### TEXTE CHOISI

Si les votes devaient se retrouver dans un méchant embouteillage, les Etats-Unis risquent (une nouvelle fois) le «shutdown». Une paralysie de l'administration fédérale et un manque de liquidités que Joe Biden veut absolument empêcher, moins de trois mois après avoir évité (de peu) le défaut de paiement.

Début septembre, la porte-parole de la Maison-Blanche se voulait pourtant confiante:

«Il n'y a aucune raison pour que le Congrès ne puisse pas faire son travail»

Hélas, il en existe bien une. Et une grosse. Une douzaine de représentants de la droite dure ont décidé d'utiliser le chantage (et la courte majorité républicaine à la Chambre) pour obtenir ce qu'ils désirent le plus au monde: la mort politique de Joe Biden. Pour faire court: soit Kevin McCarthy soutenait officiellement la procédure de destitution du président des Etats-Unis, soit le budget passera à la trappe.

«J'ai déjà décidé de ne pas voter pour le financement du gouvernement, tant que nous n'aurons pas adopté une procédure de destitution»
Marjorie Taylor Greene, groupie de Trump, début septembre
ATLANTA, GEORGIA, UNITED STATES - AUGUST 24: Marjorie Taylor Greene speaks as the arrival of former President Donald Trump outside the Fulton County Jail in Atlanta, Georgia, United States on August 2 ...
Marjorie Taylor Greene ne se reposera pas tant que Biden ne sera pas fichu dehors du Bureau ovale.Image: Anadolu

Ces derniers jours, la pression fut donc forte, sournoise et plurielle sur les épaules du speaker républicain de la Chambre. Lui-même pris en otage par les pro-Trump, il se sait sur un siège éjectable. Comme le rappelle Daily Beast, «son pacte avec le diable comprend une disposition selon laquelle n'importe quel membre de son caucus a le pouvoir de forcer un vote à la Chambre appelant à sa destitution».

Huit mois après avoir dû entreprendre d'immenses courbettes pour qu'on le laisse se hisser jusqu'au pupitre de speaker, il est donc temps pour la marionnette de rendre des comptes. Et notamment à ceux qui avaient tout entrepris pour l'empêcher de se pavaner, le représentant Matt Gaetz en tête de cortège.

«Pourquoi McCarthy semble-t-il faire ce qu’il faut seulement lorsqu’il a une arme politique pointée sur sa tempe? Même après avoir fait des promesses, il ne les tient pas»
Le sulfureux républicain de Floride Matt Gaetz, mardi soir.

Ce grotesque impeachment

Aux Etats-Unis, aucun président n'a jamais été destitué. Pas même Andrew Johnson en 1868 ou Bill Clinton en 1998, jusqu'à Donald Trump qui, par deux fois, s'est retrouvé dans cette galère pour des raisons autrement plus conséquentes. C'est dire à quel point cette tentative de décapitation politique a peu de chances d'aboutir en ce qui concerne Joe Biden. Malgré l'absence de preuve tangible, les ultraconservateurs restent convaincus que le locataire de la Maison-Blanche a trempé, d'une manière ou d'une autre, dans les affaires financières opaques de son fils Hunter.

######

Renvoie tel quel le passage du texte choisi qui va de « Aux Etats-Unis, aucun » jusqu'à « son fils Hunter. ».

### LISTE RECUEILLIE

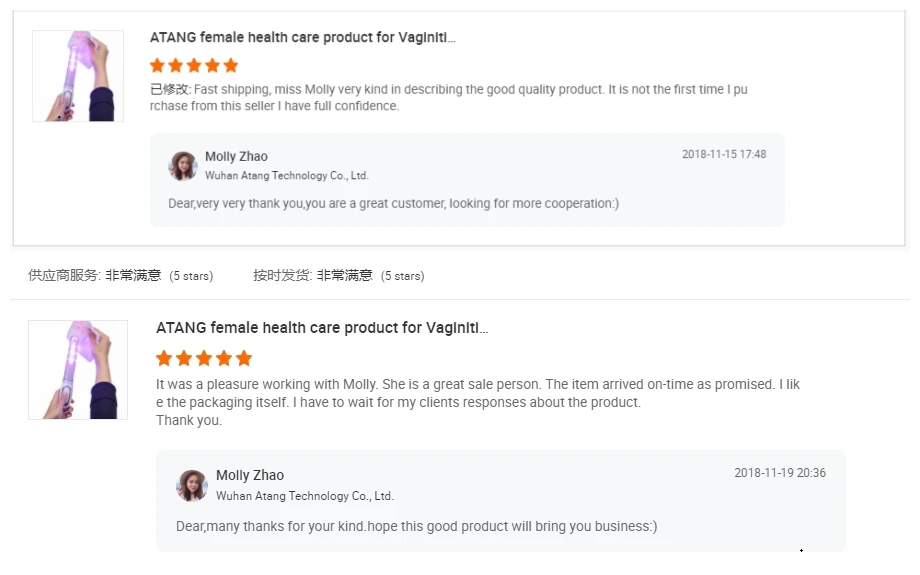Click the 2018-11-15 17:48 timestamp
The height and width of the screenshot is (575, 920).
724,155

######

RÉSULTAT:
Aux Etats-Unis, aucun président n'a jamais été destitué. Pas même Andrew Johnson en 1868 ou Bill Clinton en 1998, jusqu'à Donald Trump qui, par deux fois, s'est retrouvé dans cette galère pour des raisons autrement plus conséquentes. C'est dire à quel point cette tentative de décapitation politique a peu de chances d'aboutir en ce qui concerne Joe Biden. Malgré l'absence de preuve tangible, les ultraconservateurs restent convaincus que le locataire de la Maison-Blanche a trempé, d'une manière ou d'une autre, dans les affaires financières opaques de son fils Hunter.